Data provided:
################

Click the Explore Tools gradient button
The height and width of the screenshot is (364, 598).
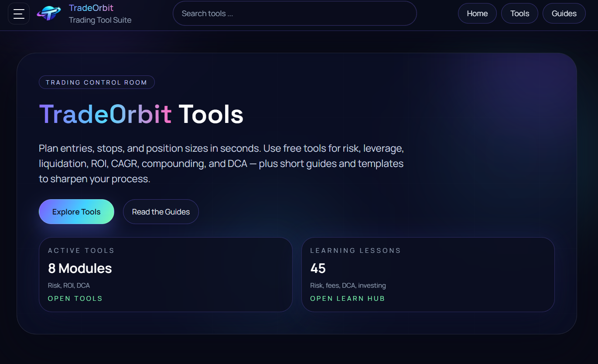[76, 211]
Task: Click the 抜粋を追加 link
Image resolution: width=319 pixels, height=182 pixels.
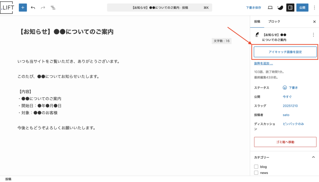Action: point(263,63)
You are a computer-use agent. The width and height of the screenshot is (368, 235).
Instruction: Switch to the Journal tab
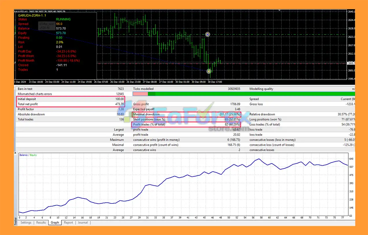[x=83, y=223]
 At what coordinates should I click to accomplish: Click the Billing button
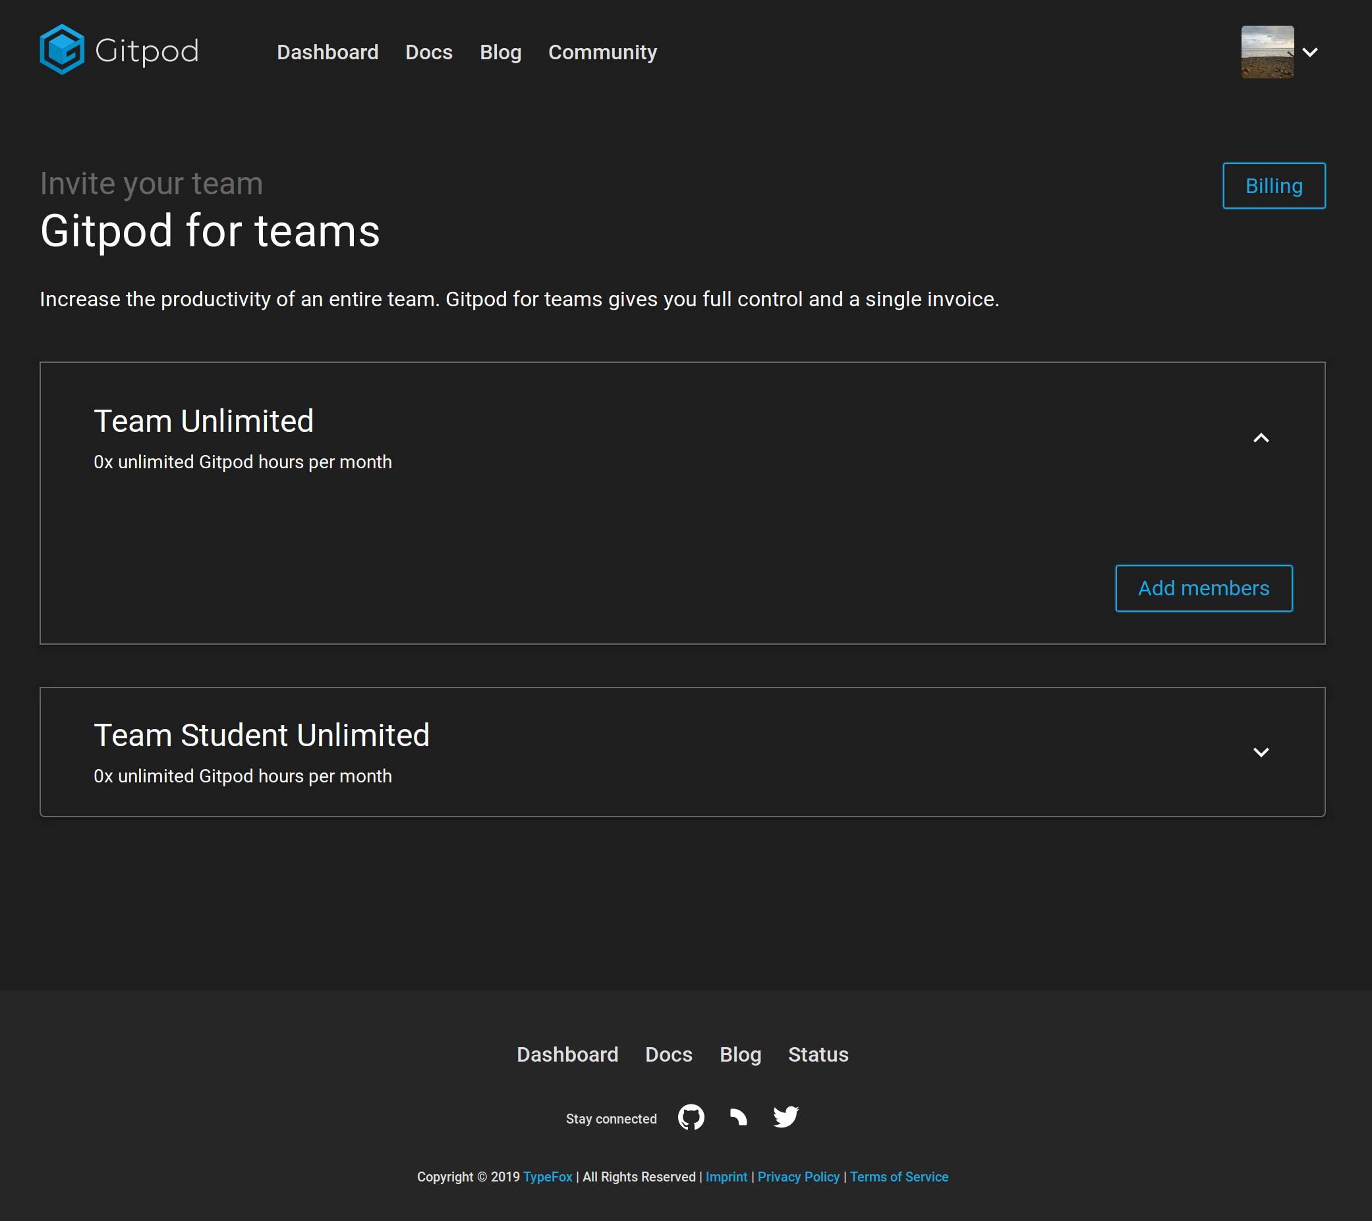coord(1273,185)
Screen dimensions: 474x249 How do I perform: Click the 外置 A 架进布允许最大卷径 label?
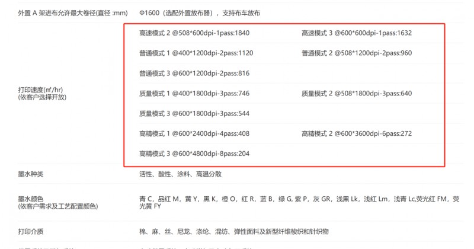(72, 12)
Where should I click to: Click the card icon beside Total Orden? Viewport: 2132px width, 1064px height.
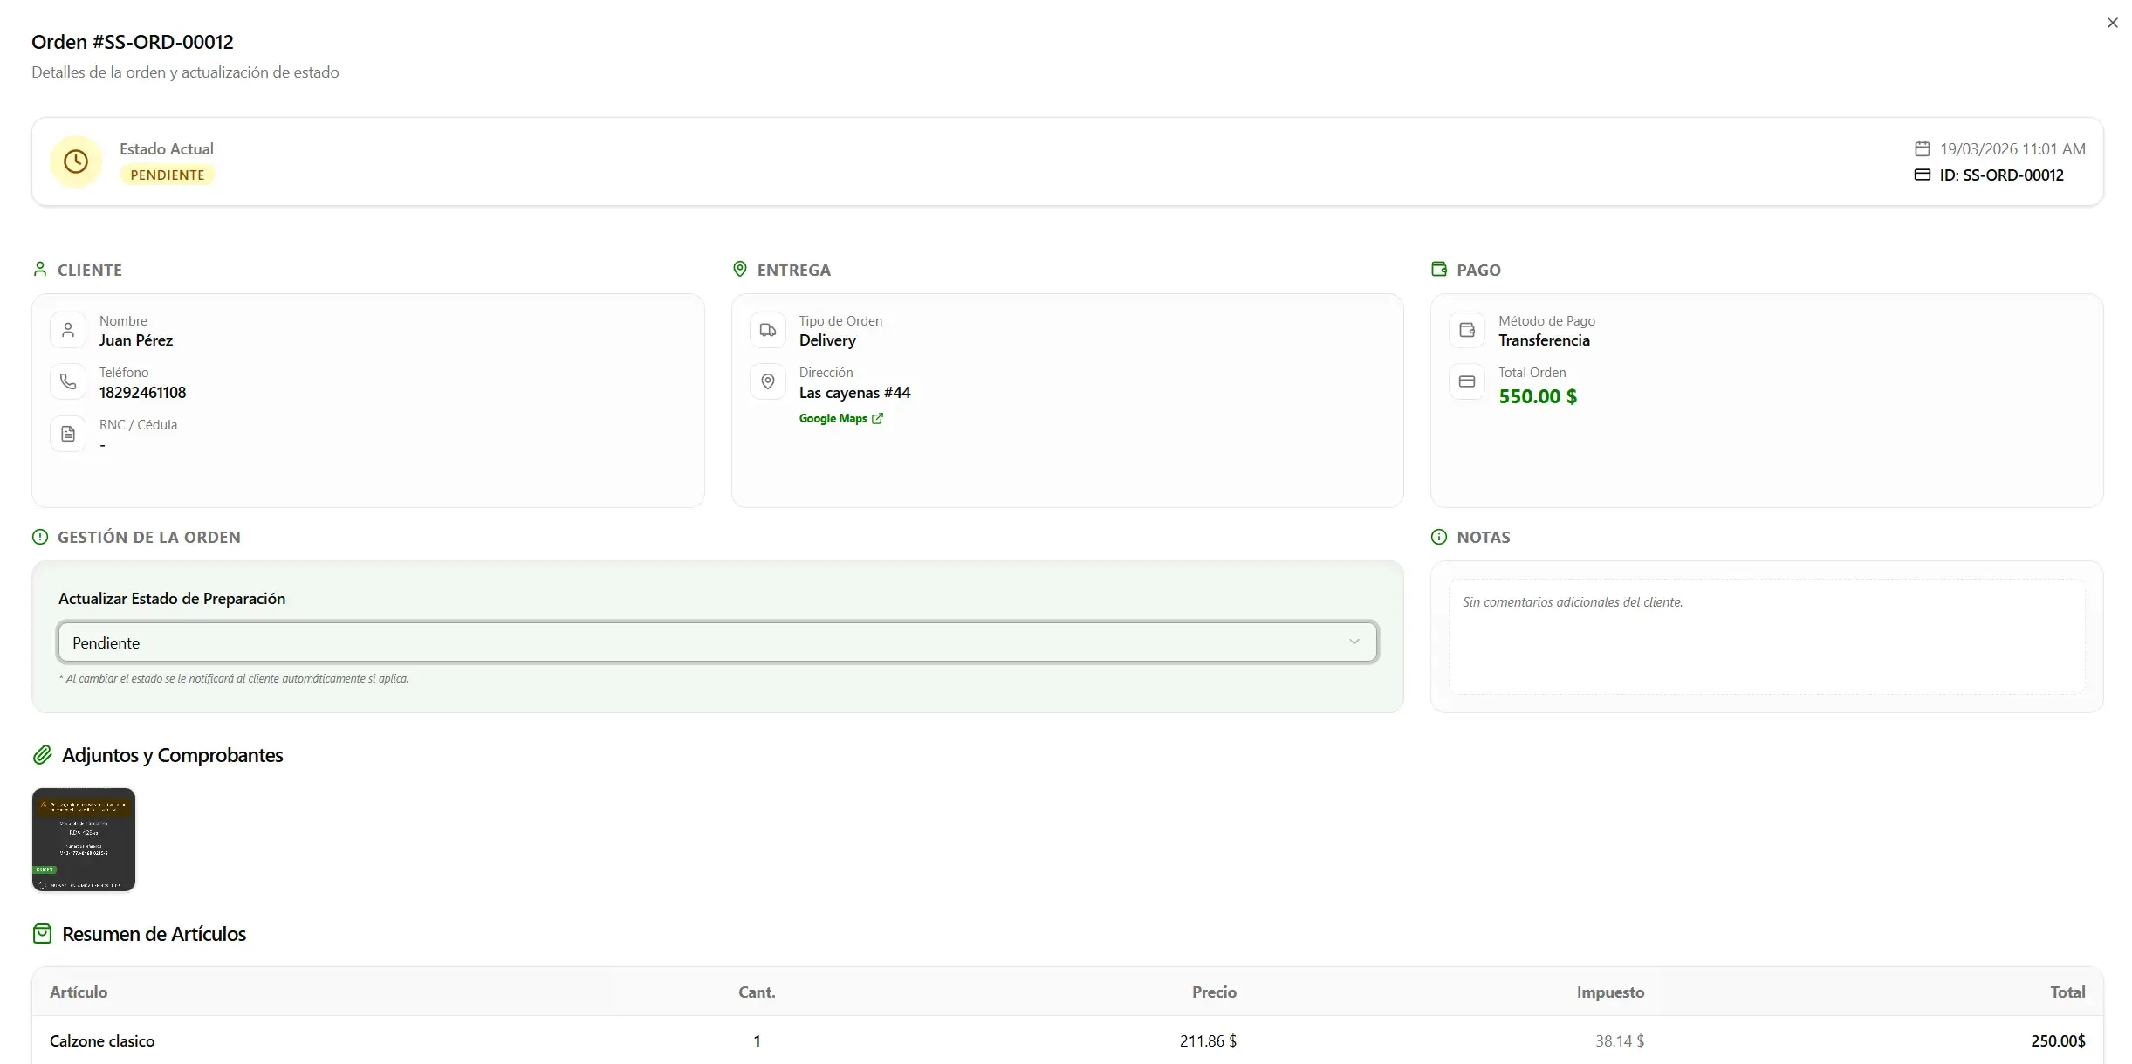[x=1467, y=381]
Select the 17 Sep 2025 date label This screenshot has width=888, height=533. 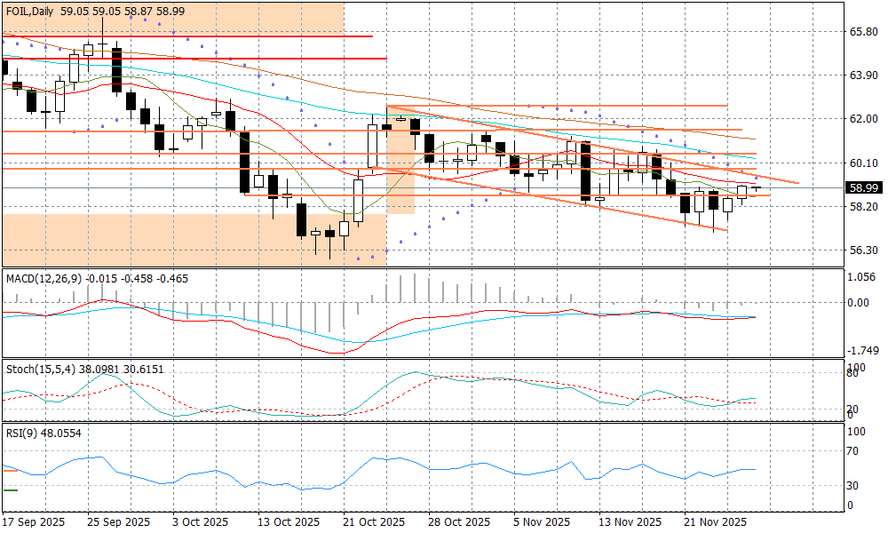click(x=32, y=522)
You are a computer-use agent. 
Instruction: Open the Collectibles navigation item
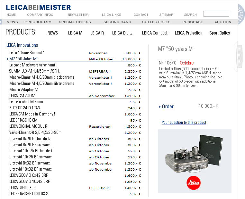click(x=156, y=22)
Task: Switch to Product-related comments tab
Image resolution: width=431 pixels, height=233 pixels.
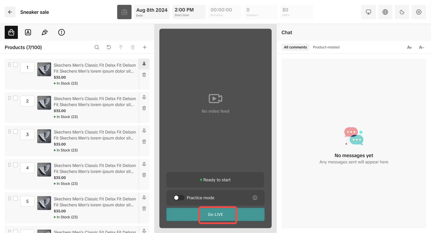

################

Given request:
Recast everything from the line containing "Task: Switch to Product-related comments tab" down to the end of the material as a Markdown table with the columns Row and Line, leaving out blank lines and pictures.

Task response:
| Row | Line |
|---|---|
| 1 | Task: Switch to Product-related comments tab |
| 2 | Image resolution: width=431 pixels, height=233 pixels. |